## Source material
● ● ● ● ●

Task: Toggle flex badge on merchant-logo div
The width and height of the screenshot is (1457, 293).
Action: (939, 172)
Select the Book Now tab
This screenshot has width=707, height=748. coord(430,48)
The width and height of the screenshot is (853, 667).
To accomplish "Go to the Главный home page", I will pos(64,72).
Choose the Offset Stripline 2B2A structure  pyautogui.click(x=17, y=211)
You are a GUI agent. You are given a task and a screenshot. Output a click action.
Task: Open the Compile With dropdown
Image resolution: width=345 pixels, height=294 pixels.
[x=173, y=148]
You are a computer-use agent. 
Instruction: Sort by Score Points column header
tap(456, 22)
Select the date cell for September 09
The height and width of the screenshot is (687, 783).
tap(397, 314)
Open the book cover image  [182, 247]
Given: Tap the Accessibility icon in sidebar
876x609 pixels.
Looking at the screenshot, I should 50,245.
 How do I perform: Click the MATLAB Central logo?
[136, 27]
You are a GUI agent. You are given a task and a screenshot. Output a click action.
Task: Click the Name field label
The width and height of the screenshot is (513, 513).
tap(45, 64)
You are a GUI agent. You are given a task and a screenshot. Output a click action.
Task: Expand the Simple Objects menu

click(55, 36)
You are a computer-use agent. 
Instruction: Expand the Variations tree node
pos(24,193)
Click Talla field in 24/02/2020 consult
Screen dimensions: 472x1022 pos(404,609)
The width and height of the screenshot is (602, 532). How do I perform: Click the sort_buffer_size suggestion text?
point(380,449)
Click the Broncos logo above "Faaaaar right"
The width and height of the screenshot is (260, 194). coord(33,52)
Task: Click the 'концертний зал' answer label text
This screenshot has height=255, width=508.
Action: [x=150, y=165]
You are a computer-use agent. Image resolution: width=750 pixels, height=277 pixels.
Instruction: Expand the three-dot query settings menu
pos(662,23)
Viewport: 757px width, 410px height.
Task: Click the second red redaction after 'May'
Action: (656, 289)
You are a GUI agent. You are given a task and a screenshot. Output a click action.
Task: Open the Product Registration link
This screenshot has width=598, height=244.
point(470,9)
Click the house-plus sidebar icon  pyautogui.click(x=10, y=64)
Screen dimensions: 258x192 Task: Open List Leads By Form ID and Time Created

● ● ● ● ●

## What is expected
Whenever the string "icon" turns up in a line above, copy that line out.

## Problem solution
Given: Tap the Accessibility icon in sidebar
Click the house-plus sidebar icon  pyautogui.click(x=10, y=64)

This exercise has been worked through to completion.